For the past 10 years Kam Redlawsk has been struggling to keep her ability to walk, but her muscles won't listen. The trouble started when she was 19 years old.
"I was tripping more, my feet were dragging and I couldn't do the running as much so I thought there was problem," said Kam.
It kept getting worse. Kam's condition stumped several different doctors.
"I had to take a lot of medications and it was all for the wrong diagnosis," said Kam.
Three years ago Mayo Clinic experts diagnosed her with a rare muscle-wasting disease called HIBM, Hereditary Inclusion Body Myopathy. It can lead to severe disability within 20 to 30 years.
"A lot of doctors were telling me that you know there was no hope and you should quit college and kind of lead a less ambitious life," said Kam.
Kam didn't think she would be able to pursue her career as an automotive and product designer until she met Dr. Babak Darvish. He and his brother both have HIBM. Despite their physical limitations they're dedicated to stopping the disease.

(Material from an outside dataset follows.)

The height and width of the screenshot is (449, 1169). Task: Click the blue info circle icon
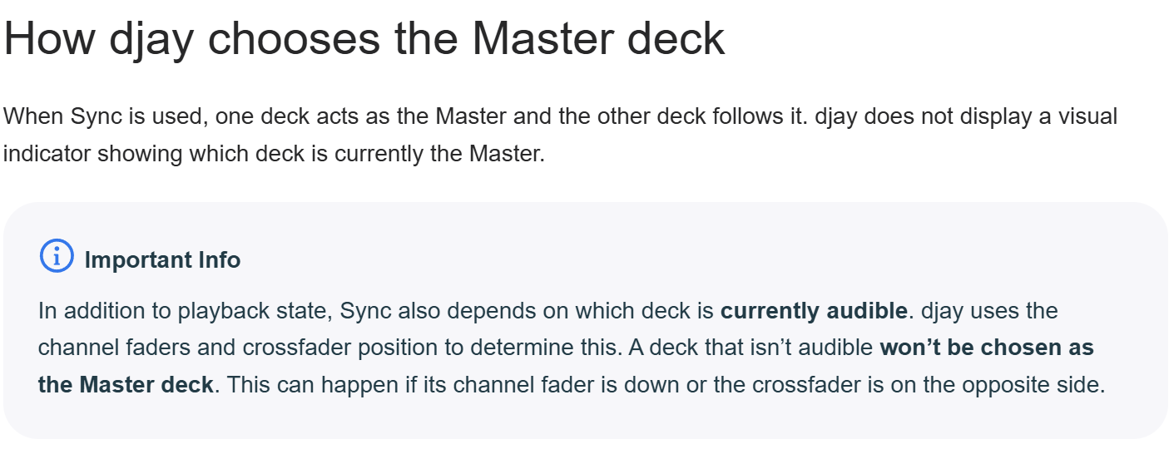click(57, 257)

So far, they've isolated the genetic mutation and the enzyme it affects.
"Enzymatic disorders historically have been more treatable and so that's why it's so exciting," said Dr. Darvish.

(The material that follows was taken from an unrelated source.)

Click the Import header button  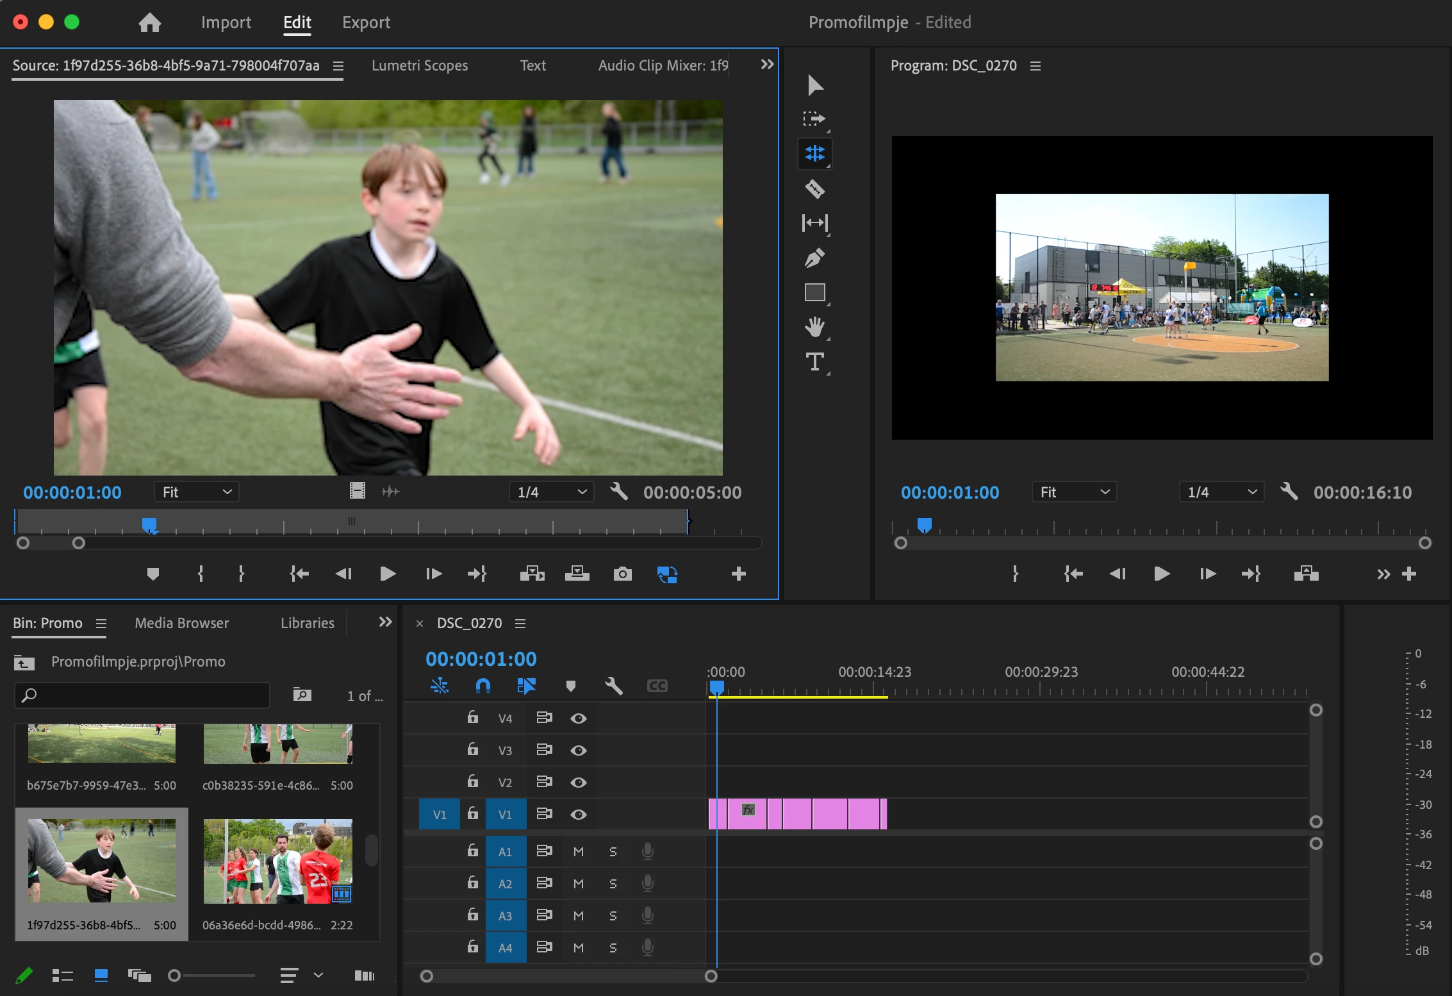coord(226,22)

Dr. Darvish co-founded Advancement of Research for Myopathies, or ARM. What ARM needs is a helping hand.
"Time is the enemy and you know what our limitation is primarily biomedical research funding. The more funding available the more we will be able to do," said Dr. Darvish.
Kam contributes to this cause with her creative talents. When she's not designing toys for Mattel, she designs brochures and pamphlets for ARM. Physical therapy and working to help others with HIBM keeps Kam going.
"I believe that you should use what you have or your experiences, if it can benefit someone then why not," said Kam.
HIBM has been identified in people of Asian, European, South American, African, and Middle Eastern origins.